Pues bien, pasados miles de años desde los primeros helenos (con H), la mayoría de los pueblos continúan con sus versiones de hécatombaia. El pueblo colombiano, al menos su casta gobernante, que viene siendo la misma desde que somos república, por estos días también pretendía (y pretende) su hécatombaia criolla. Repasemos entonces el asunto.
Desde hace ya varias apariciones de la hija de la mañana, la de los rosáceos dedos, el buen gobernante de Kolombeia, la de las gentes felices, el noble y laureado Juánidas Manolas, el pacífico, decidió que ya era tiempo de correr presuroso para brindar frugal hecatombe al gobernante-dios del norte, el divinal y áureo Donaldión, el de díscolo y llamativo copete.
Juánidas, el pacífico, se encontraba apesadumbrado al no poder salir de su propia tragedia causada por no controlar lo que salía de su cerco de dientes, cuando presto prometía aquí y allá cosas y personas para poder gobernar esta, la más feliz de las tierras. No bastaban sus jornadas de larga y retratada oración en ropa interior, rogándole a los cielos alguna salida; tampoco lo sacaban de su desespero sus artes de equilibrista donador de espesa y untosa fruta conservada entre cortesanos y cortesanas, para evitar la poderosa furia del dios-gobernante del norte, Donaldión, el del díscolo copete y la de los seguidores de Alvárido de Uberrimión. Temía el laureado Juánidas Manolas que el áureo Donaldión castigara su tibieza por sentarse a hacer la paz con los bárbaros hijos del extinto Fidelias, el barbudo, gobernante aedo de las revueltas de la parte sur de la morada del dios atlante y no hacer mayor cosa para evitar que los odiosos filibusteros retadores de Poseidón, traficaran libremente la nívea y polvosa ambrosia nasal de los elevadizos gobernados del dios-gobernante del norte.
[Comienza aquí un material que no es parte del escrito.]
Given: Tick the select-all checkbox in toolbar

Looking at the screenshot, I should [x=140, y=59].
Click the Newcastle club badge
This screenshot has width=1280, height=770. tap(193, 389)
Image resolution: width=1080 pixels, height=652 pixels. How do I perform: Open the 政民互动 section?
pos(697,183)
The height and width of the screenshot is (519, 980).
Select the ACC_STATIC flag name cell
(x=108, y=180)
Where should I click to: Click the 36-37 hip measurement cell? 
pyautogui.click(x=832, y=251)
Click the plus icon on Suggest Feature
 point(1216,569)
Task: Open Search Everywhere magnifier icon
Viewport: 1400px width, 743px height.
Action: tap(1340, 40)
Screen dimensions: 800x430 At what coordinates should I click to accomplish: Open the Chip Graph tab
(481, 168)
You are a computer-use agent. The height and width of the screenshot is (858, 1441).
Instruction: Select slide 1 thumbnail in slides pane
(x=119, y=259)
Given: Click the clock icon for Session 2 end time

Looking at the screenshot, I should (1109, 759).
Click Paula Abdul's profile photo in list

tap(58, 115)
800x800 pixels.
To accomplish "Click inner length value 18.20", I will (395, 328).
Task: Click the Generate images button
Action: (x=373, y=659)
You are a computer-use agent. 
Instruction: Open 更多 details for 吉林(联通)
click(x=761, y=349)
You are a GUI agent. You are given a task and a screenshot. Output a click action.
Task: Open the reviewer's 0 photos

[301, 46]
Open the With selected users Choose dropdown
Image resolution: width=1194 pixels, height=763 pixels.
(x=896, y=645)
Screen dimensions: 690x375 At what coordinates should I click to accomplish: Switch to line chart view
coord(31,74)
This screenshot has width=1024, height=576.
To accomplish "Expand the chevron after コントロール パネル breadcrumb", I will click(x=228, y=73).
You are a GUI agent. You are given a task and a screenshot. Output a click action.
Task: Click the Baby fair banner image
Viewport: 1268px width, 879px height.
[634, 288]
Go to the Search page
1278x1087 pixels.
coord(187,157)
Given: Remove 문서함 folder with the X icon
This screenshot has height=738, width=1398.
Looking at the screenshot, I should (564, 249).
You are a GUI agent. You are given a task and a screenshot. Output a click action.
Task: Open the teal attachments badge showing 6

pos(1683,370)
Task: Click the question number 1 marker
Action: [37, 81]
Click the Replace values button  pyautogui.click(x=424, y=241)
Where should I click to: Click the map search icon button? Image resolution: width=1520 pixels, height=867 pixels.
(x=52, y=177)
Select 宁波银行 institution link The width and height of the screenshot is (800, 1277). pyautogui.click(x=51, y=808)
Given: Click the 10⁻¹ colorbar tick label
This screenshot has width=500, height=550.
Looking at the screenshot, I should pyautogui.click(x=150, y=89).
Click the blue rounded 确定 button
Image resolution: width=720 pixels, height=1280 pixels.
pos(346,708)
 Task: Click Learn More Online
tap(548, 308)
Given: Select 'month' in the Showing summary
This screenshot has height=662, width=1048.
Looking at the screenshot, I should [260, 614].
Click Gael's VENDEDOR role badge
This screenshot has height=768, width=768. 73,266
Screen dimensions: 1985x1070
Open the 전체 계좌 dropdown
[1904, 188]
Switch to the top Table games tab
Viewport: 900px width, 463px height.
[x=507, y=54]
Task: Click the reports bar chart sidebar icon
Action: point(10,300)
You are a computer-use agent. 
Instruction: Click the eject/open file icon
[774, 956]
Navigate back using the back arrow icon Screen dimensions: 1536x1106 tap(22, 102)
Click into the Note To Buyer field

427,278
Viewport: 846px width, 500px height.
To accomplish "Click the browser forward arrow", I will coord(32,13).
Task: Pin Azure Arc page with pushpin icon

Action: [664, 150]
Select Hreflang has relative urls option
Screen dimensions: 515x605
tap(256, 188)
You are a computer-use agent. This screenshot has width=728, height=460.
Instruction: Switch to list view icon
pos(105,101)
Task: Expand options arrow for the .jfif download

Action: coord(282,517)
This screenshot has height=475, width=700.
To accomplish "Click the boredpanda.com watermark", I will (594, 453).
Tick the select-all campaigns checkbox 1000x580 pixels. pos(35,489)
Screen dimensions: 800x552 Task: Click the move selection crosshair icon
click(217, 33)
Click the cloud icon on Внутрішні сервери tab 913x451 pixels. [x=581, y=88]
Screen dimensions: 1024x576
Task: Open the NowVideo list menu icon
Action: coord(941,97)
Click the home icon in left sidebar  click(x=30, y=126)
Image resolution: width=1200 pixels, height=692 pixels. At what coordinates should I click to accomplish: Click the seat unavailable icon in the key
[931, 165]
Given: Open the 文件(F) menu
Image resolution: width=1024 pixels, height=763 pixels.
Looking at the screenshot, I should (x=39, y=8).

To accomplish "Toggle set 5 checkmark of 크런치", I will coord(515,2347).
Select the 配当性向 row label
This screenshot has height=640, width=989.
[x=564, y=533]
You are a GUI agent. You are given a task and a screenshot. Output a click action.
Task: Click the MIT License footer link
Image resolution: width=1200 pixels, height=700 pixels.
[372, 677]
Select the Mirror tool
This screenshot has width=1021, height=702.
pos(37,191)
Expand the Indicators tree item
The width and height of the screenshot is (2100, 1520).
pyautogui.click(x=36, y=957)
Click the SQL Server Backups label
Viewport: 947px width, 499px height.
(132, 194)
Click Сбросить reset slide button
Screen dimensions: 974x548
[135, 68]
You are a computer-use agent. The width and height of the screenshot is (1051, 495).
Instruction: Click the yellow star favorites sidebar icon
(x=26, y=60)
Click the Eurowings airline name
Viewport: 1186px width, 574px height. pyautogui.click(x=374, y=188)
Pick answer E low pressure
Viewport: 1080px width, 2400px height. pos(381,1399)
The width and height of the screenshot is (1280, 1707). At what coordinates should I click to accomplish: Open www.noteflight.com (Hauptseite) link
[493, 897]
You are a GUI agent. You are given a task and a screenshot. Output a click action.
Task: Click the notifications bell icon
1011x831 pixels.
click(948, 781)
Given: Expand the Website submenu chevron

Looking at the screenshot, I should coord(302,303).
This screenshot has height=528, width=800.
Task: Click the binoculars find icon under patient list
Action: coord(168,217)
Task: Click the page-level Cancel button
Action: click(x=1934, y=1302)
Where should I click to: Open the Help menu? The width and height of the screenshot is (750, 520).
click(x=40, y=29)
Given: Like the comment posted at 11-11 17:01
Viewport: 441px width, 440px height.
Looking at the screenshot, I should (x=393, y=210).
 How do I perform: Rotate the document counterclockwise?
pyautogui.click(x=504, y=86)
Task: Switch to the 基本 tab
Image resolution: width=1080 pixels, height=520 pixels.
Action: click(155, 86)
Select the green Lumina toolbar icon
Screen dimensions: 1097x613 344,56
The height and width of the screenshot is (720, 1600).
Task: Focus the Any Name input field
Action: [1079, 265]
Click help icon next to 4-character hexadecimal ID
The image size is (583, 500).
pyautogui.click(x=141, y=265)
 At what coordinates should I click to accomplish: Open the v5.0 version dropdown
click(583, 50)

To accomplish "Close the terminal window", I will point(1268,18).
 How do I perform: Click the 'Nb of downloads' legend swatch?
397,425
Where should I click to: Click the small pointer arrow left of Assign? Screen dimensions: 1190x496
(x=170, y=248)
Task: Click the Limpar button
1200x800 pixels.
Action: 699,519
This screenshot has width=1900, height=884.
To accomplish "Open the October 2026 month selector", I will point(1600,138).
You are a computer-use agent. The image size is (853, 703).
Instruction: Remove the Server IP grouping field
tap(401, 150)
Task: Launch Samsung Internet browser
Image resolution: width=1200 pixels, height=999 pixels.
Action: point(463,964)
Pero más que el miedo reverencial al poderoso y áureo gobernante-dios del norte, que sufría Juánidas, el pacífico; pudo la cizaña del instigador Alvárido de Uberrimión, reencarnación de Herodías, la insidiosa madre de Salomé; para que cumpliera la promesa de entregar en argenta bandeja, aunque sea una cabeza de las varias que tenía el revoltoso engendro parecido a Gorgona, hijo de Fidelias, aedo de las revueltas, con el que había negociado en su isla, la paz por la que fue laureado.
Juánidas, el pacífico, encargó entonces a Humberto, el bufón acusador, de los preparativos para la hecatombe. Acucioso, como digno descendiente de Lamberto, dios guía de los serviles, Humberto, el bufón acusador, viajó oculto bajo el negro manto de Selene, hija Hiperión y Tea, rumbo a la tierra del dios-gobernante de áureo y díscolo copete, para organizar la criolla Hécatombaia. Entre tanto los seguidores de Alvárido de Uberrimión, y él mismo, continuaban atormentando a Juánidas, el pacífico y a sus gobernados, con intrincadas historias de cercanos apocalipsis por la muy probable ascensión de Gostlavio, el pétreo, al trono de Kolombeia.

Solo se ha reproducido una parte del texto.